=== TEKS YANG DIBERIKAN ===
-->

ads

MAKALAH HUKUM NIKAH JARAK JAUH

BAB I
PENDAHULUAN

1.1. Latar Belakang
Urusan perkawinan di Indonesia dipayungi oleh Undang-Undang Perkawinan No. 1 tahun 1974 serta diatur ketentuannya dalam Kompilasi Hukum Islam. Saripati aturan-aturan Islam mengenai perkawinan, perceraian, perwakafan dan pewarisan ini bersumber dari literatur-literatur fikih Islam klasik dari berbagai madzhab yang dirangkum dan disesuaikan dengan kebutuhan masyarakat Indonesia. Kedua dasar hukum mengenai perkawinan dan urusan keluarga tersebut diharapkan dapat menjadi pijakan hukum bagi rakyat Indonesia yang akan melaksanakan perkawinan. Namun dalam praktek pelaksanaan perkawinan yang berlaku di masyarakat, banyak muncul hal-hal baru yang bersifat ijtihad, dikarenakan tidak ada aturan yang tertuang secara khusus untuk mengatur hal-hal tersebut.

Kurang lebih satu dekade yang lalu, muncul peristiwa menarik dalam hal pelaksanaan akad nikah yang dilakukan secara tidak lazim dengan menggunakan media telepon. Kemudian status pernikahan ini dimohonkan pengesahannya melalui Pengadilan Agama Jakarta Selatan. Oleh Pengadilan Agama Jakarta Selatan status hukumnya dikukuhkan dengan dikeluarkannya Surat Putusan No. 1751/P/1989. Meski Pengadilan Agama Jakarta Selatan mengesahkan praktek semacam ini, namun putusan ini tetap dianggap riskan. Kabarnya, Mahkamah Agung menegur hakim yang memeriksa perkara tersebut karena dikhawatirkan menimbulkan preseden yang tidak baik.

Peristiwa yang serupa dengan itu terulang kembali. Kali ini praktek akad nikah tertolong dengan dunia teknologi yang selangkah lebih maju dengan menggunakan fasilitas video teleconference. Teknologi video teleconference lebih mutakhir dari telepon, karena selain menyampaikan suara, teknologi ini dapat menampilkan gambar atau citra secara realtime melalui jaringan internet. Hal ini seperti yang dipraktekkan oleh pasangan Syarif Aburahman Achmad ketika menikahi Dewi Tarumawati pada 4 Desember 2006 silam. Ketika pelaksanaan akad nikah, sang mempelai pria sedang berada di Pittsburgh, Amerika Serikat. Sedangkan pihak wali beserta mempelai wanita berada di Bandung, Indonesia. Kedua belah pihak dapat melaksanakan akad nikah jarak jauh berkat layanan video teleconference dari Indosat.

Hal ini tidak berbeda dengan apa yang dilakukan oleh pasangan Sirojuddin Arif dan Iim Halimatus Sa'diyah. Dengan memanfaatkan teknologi ini, mereka melangsungkan akad nikah mereka pada Maret 2007 silam. Hanya perbedaannya adalah, kedua mempelai sedang berada di aula kampus Oxford University, Inggris, sedangkan wali mempelai berada di Cirebon, Indonesia ketika akad nikah dilangsungkan.
=== ENTRI YANG DITAMPILKAN ===
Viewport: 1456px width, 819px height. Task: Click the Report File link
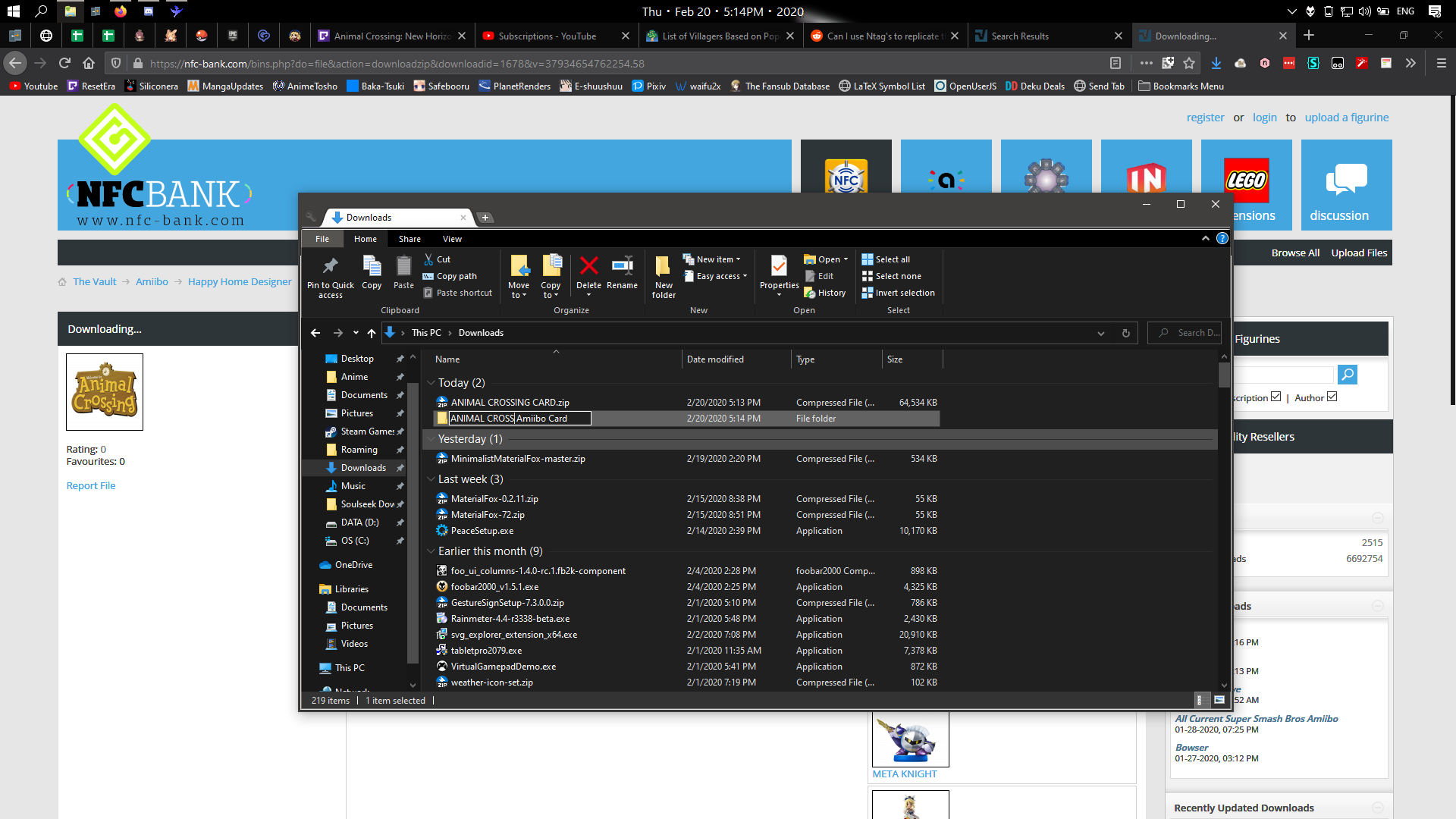(91, 486)
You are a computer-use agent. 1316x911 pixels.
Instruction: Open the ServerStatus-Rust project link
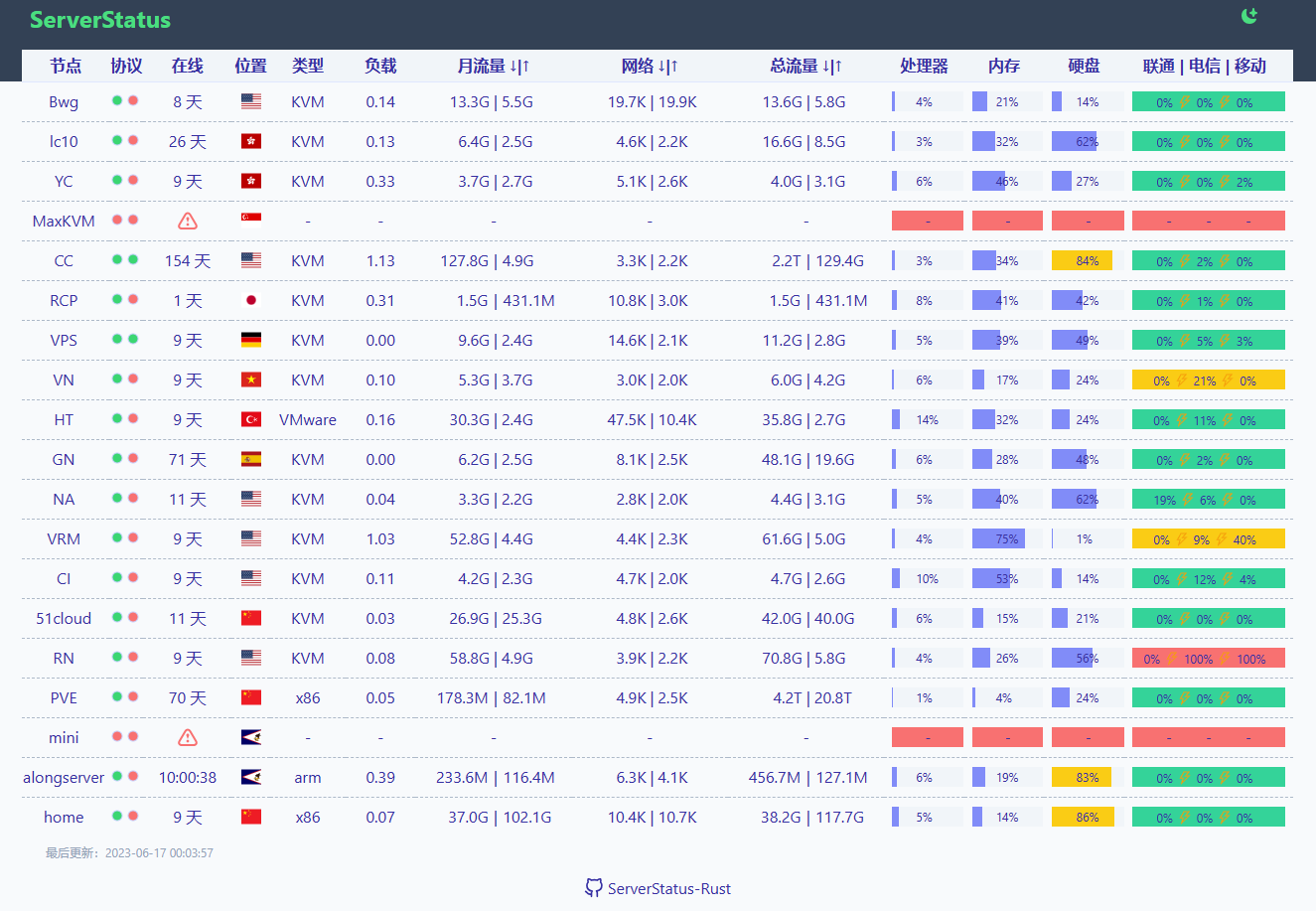pos(669,888)
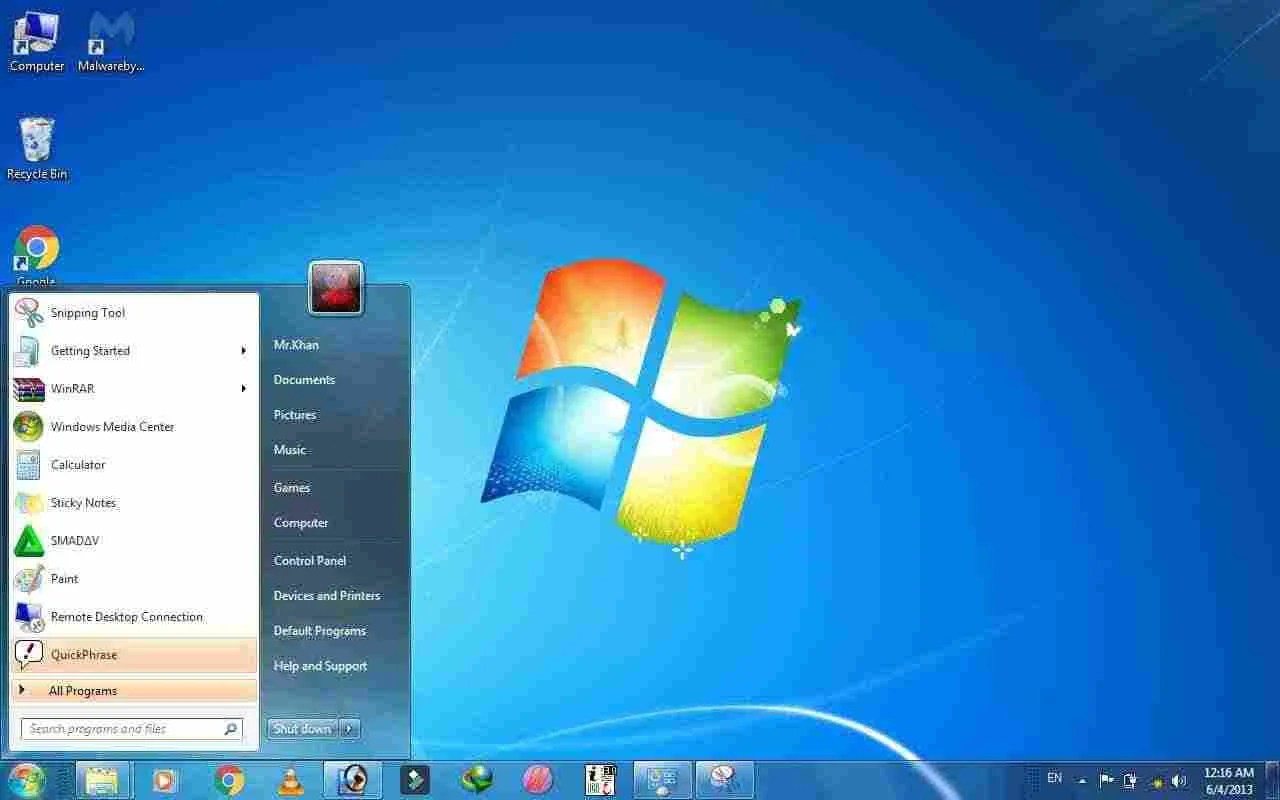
===
* [LATIHAN]: Menurut makalah tentang nikah jarak jauh, apa nomor surat putusan yang dikeluarkan Pengadilan Agama Jakarta Selatan untuk mengukuhkan status hukum akad nikah melalui telepon?

* [HASIL]: Surat Putusan No. 1751/P/1989.